## WHAT THE EXERCISE ASKS
Please copy the data below, changing every "Screen dimensions" to "Display size" and leaving everything else unchanged.

## RAW RECORDS
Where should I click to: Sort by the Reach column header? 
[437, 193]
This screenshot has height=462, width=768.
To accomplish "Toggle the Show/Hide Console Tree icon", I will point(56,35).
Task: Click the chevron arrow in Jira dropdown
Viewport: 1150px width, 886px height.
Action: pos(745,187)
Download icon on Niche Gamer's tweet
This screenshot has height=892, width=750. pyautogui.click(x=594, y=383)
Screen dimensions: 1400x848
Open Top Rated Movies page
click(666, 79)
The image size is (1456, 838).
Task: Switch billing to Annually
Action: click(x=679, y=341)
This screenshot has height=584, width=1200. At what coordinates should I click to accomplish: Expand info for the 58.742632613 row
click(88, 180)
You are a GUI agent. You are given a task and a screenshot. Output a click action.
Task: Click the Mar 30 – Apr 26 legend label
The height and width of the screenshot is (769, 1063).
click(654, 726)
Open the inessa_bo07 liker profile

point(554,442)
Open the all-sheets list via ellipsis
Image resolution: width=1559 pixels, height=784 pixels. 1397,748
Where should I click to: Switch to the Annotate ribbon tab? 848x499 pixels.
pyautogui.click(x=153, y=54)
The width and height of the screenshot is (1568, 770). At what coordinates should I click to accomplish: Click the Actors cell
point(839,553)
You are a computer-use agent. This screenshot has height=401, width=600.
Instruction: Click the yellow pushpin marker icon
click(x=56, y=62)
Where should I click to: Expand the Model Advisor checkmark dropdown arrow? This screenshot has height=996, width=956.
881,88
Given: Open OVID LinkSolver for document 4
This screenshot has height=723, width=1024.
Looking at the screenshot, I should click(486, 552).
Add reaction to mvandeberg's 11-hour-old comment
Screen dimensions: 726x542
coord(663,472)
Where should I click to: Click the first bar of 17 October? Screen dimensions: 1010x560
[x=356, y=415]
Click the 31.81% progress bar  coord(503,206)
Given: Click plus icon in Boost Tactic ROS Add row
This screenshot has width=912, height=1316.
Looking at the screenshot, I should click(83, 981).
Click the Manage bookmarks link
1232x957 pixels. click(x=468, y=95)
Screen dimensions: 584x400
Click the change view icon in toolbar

## SOLUTION TO THIS TASK
Where should I click to: Sort by the Reach column header? 
[437, 193]
This screenshot has height=462, width=768.
To accomplish "Toggle the Show/Hide Console Tree icon", I will point(56,35).
Task: Click the chevron arrow in Jira dropdown
Viewport: 1150px width, 886px height.
Action: pos(745,187)
Download icon on Niche Gamer's tweet
This screenshot has height=892, width=750. pyautogui.click(x=594, y=383)
Display size: 1400x848
Open Top Rated Movies page
click(666, 79)
The image size is (1456, 838).
Task: Switch billing to Annually
Action: click(x=679, y=341)
This screenshot has height=584, width=1200. At what coordinates should I click to accomplish: Expand info for the 58.742632613 row
click(88, 180)
You are a GUI agent. You are given a task and a screenshot. Output a click action.
Task: Click the Mar 30 – Apr 26 legend label
The height and width of the screenshot is (769, 1063).
click(654, 726)
Open the inessa_bo07 liker profile

point(554,442)
Open the all-sheets list via ellipsis
Image resolution: width=1559 pixels, height=784 pixels. 1397,748
Where should I click to: Switch to the Annotate ribbon tab? 848x499 pixels.
pyautogui.click(x=153, y=54)
The width and height of the screenshot is (1568, 770). At what coordinates should I click to accomplish: Click the Actors cell
point(839,553)
You are a computer-use agent. This screenshot has height=401, width=600.
Instruction: Click the yellow pushpin marker icon
click(x=56, y=62)
Where should I click to: Expand the Model Advisor checkmark dropdown arrow? This screenshot has height=996, width=956.
881,88
Given: Open OVID LinkSolver for document 4
This screenshot has height=723, width=1024.
Looking at the screenshot, I should click(486, 552).
Add reaction to mvandeberg's 11-hour-old comment
Display size: 726x542
coord(663,472)
Where should I click to: Click the first bar of 17 October? Display size: 1010x560
[x=356, y=415]
Click the 31.81% progress bar  coord(503,206)
Given: Click plus icon in Boost Tactic ROS Add row
This screenshot has width=912, height=1316.
Looking at the screenshot, I should click(83, 981).
Click the Manage bookmarks link
1232x957 pixels. click(x=468, y=95)
Display size: 584x400
Click the change view icon in toolbar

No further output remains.